- [GIVEN INFORMATION]:
──────────────────────────────

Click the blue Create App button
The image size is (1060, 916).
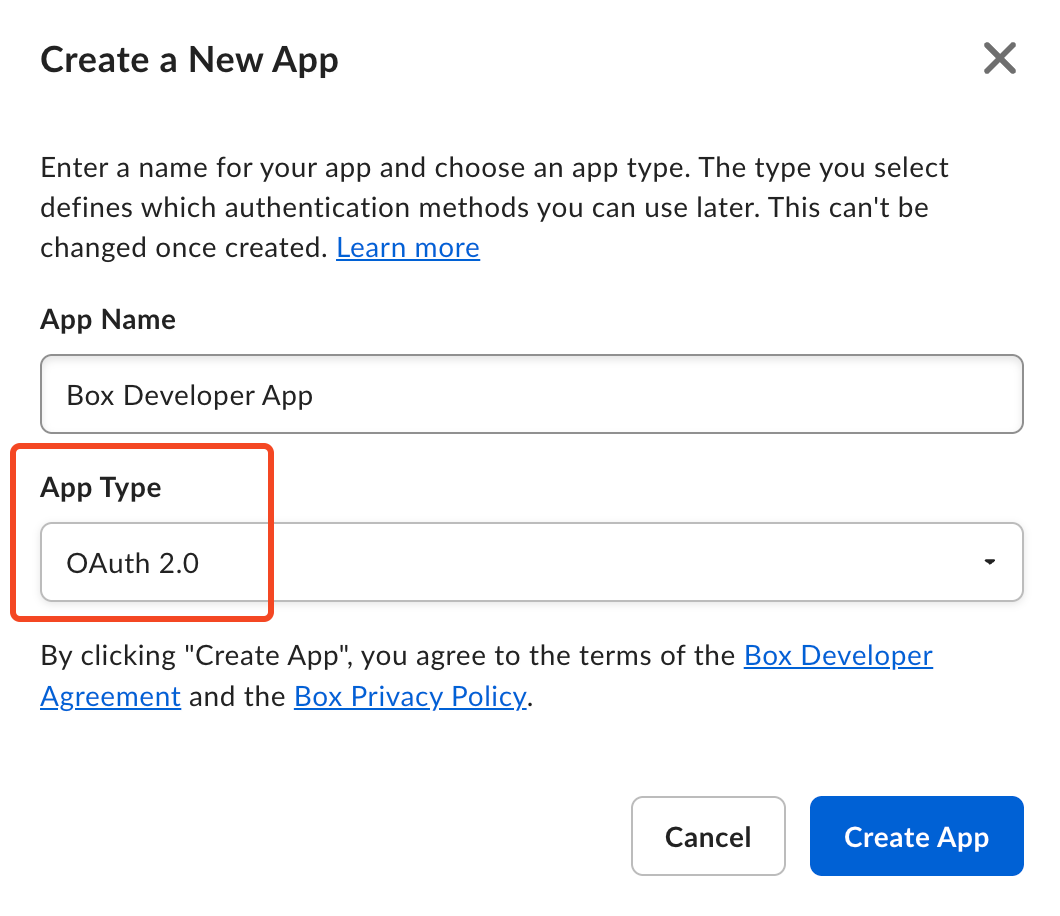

──────────────────────────────

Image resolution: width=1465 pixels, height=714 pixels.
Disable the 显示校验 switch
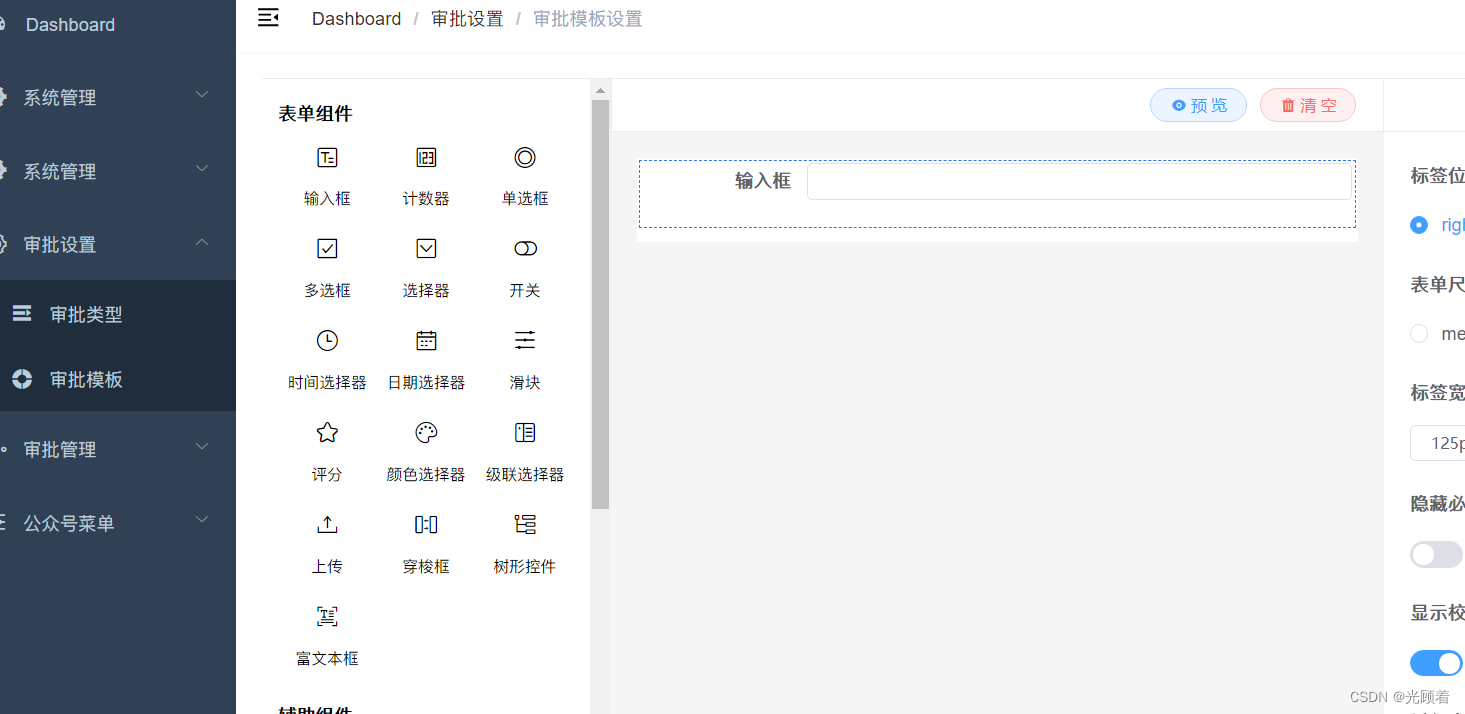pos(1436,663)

──────────────────────────────

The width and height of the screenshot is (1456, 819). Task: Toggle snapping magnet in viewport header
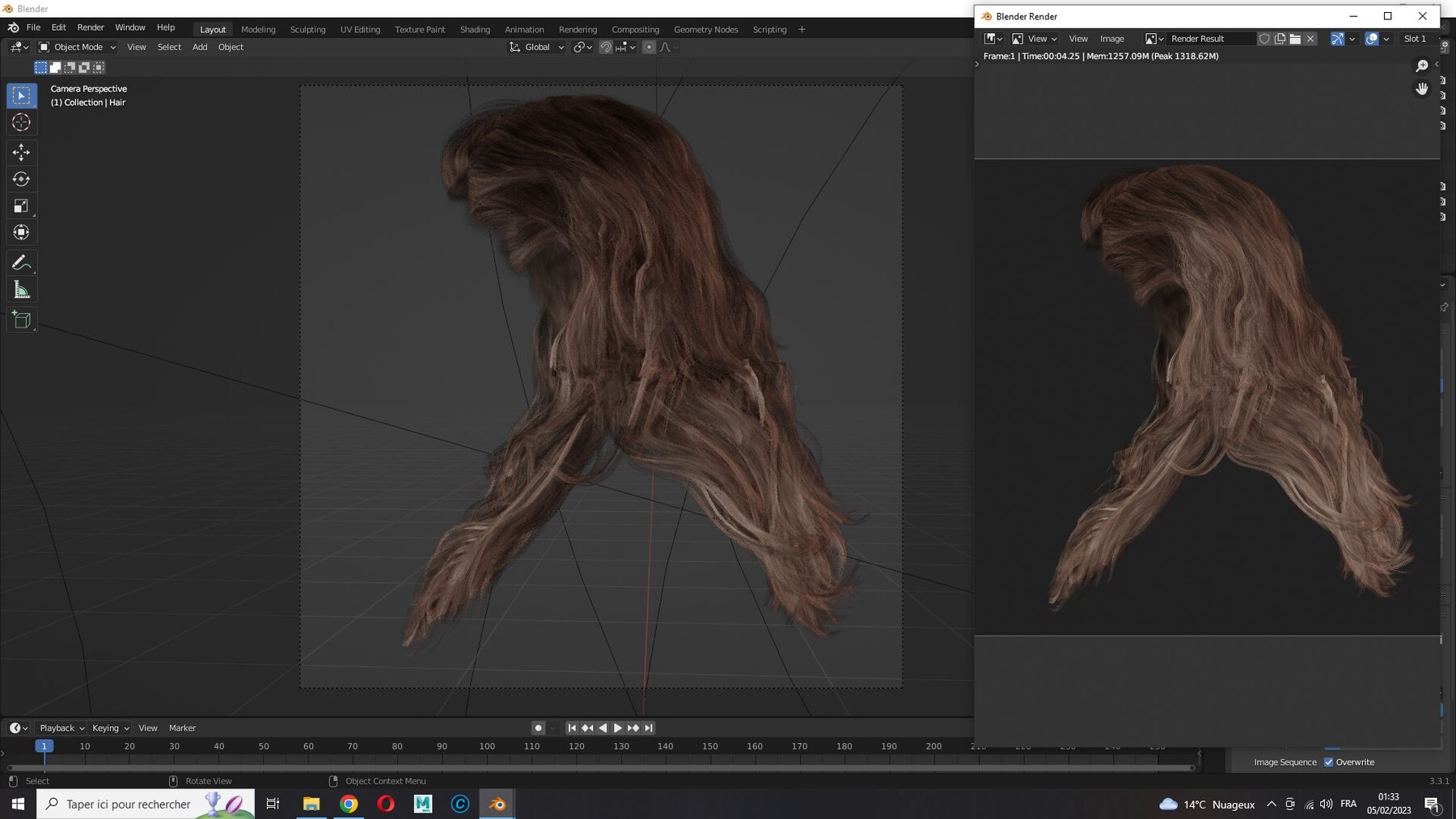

──────────────────────────────

- [REQUIRED ACTION]: Return word for word the lines above from the line with "Click the blue Create App button" to the line with "The image size is (1060, 916).", including both and leaving out all others.

- [SOLUTION BELOW]:
Click the blue Create App button
The image size is (1060, 916).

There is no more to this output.